Task prompt
Print exactly the lines from the line with "You are a computer-use agent. The" to the last line of the data, please, both included.

(Stored data entries)
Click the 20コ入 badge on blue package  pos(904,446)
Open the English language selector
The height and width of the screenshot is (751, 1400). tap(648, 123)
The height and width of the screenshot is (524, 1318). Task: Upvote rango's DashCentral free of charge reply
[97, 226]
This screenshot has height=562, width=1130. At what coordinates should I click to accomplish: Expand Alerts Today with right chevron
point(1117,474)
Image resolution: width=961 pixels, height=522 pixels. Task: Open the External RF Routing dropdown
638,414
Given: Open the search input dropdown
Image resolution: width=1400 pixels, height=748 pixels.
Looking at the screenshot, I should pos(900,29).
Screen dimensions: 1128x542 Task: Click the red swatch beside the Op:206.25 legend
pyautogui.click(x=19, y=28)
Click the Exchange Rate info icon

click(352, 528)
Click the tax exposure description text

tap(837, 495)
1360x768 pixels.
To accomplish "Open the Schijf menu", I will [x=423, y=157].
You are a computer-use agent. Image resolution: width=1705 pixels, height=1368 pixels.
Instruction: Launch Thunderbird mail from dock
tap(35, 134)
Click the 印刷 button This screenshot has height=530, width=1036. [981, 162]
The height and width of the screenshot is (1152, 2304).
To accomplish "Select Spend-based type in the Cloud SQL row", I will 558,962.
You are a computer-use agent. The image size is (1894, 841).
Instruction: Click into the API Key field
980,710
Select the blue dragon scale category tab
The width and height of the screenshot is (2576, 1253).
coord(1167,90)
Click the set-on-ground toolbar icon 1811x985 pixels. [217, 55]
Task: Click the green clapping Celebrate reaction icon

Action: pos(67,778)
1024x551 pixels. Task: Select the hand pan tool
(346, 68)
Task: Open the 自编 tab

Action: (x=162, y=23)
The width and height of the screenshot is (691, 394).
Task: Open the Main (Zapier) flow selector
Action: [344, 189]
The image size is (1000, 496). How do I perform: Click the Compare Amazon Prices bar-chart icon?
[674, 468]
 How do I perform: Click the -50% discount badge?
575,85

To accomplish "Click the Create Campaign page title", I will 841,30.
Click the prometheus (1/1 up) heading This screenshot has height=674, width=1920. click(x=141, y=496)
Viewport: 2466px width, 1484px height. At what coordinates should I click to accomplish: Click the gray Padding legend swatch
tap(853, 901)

Task result
You are a computer-use agent. The image size is (1894, 841).
Instruction: Click into the API Key field
980,710
Select the blue dragon scale category tab
The width and height of the screenshot is (2576, 1253).
coord(1167,90)
Click the set-on-ground toolbar icon 1811x985 pixels. [217, 55]
Task: Click the green clapping Celebrate reaction icon

Action: pos(67,778)
1024x551 pixels. Task: Select the hand pan tool
(346, 68)
Task: Open the 自编 tab

Action: (x=162, y=23)
The width and height of the screenshot is (691, 394).
Task: Open the Main (Zapier) flow selector
Action: [344, 189]
The image size is (1000, 496). How do I perform: Click the Compare Amazon Prices bar-chart icon?
[674, 468]
 How do I perform: Click the -50% discount badge?
575,85

To accomplish "Click the Create Campaign page title", I will 841,30.
Click the prometheus (1/1 up) heading This screenshot has height=674, width=1920. click(x=141, y=496)
Viewport: 2466px width, 1484px height. At what coordinates should I click to accomplish: Click the gray Padding legend swatch
tap(853, 901)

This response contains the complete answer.